In this case, neither the trial court's final judgment nor the transcript of *669 proceedings contains any findings of fact or conclusions of law as to the manifest best interests of the children. In the absence of written findings, the final judgment does not satisfy the statutory requirement that the trial court consider and evaluate the manifest best interests of the children. Therefore, the final judgment terminating S.P.'s parental rights must be reversed.

We also note that in conducting adjudicatory hearings in termination cases, the trial court is required to abide by the rules of evidence used in civil cases.
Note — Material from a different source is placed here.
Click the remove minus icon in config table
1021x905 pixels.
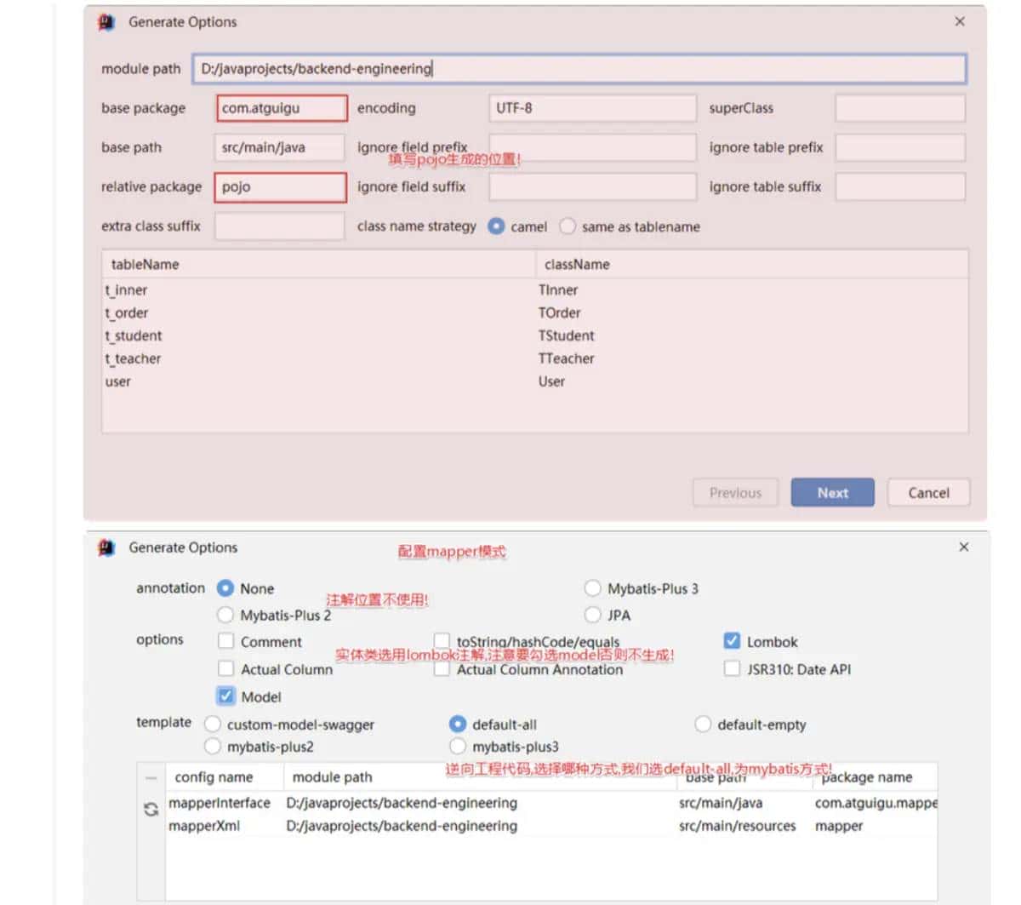[151, 777]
See § 39.467(3), Fla. Stat. (1997). While there was evidence before the trial court that might permit entry of a final judgment terminating S.P.'s parental rights, some of that evidence was inadmissible.[1] It appears likely from the language of the final judgment that the trial court considered this inadmissible evidence in reaching its decision. Upon remand, the trial court should consider only the admissible evidence presented at the adjudicatory hearing. If the trial court finds the admissible evidence sufficient to support findings as to the required statutory elements, the trial court may enter a new final judgment terminating S.P.'s parental rights, which clearly lists the admissible evidence supporting its decision. Otherwise, S.P. is entitled to a new trial in this matter.

Reversed and remanded.

FULMER and GREEN, JJ., Concur.

NOTES

[1] Inadmissible evidence presented during the adjudicatory hearing included: (1) hearsay testimony concerning the contents of anonymous telephone calls; (2) hearsay testimony concerning the contents of the Department's case file when the file was never offered into evidence; (3) testimony by the guardian ad litem despite the fact that the guardian ad litem did not file the report required by section 39.465(2)(b)1., Florida Statutes (1997), prior to the hearing; (4) recommendations made by the guardian ad litem based solely upon the testimony of the other witnesses at trial; (5) testimony by A.C.'s treating physician as to hearsay statements of A.C. admitted without conducting the hearing required by section 90.803(23), Florida Statutes (1997); and (6) a letter from a licensed clinical social worker documenting her findings, which was filed in the court file but never admitted into evidence.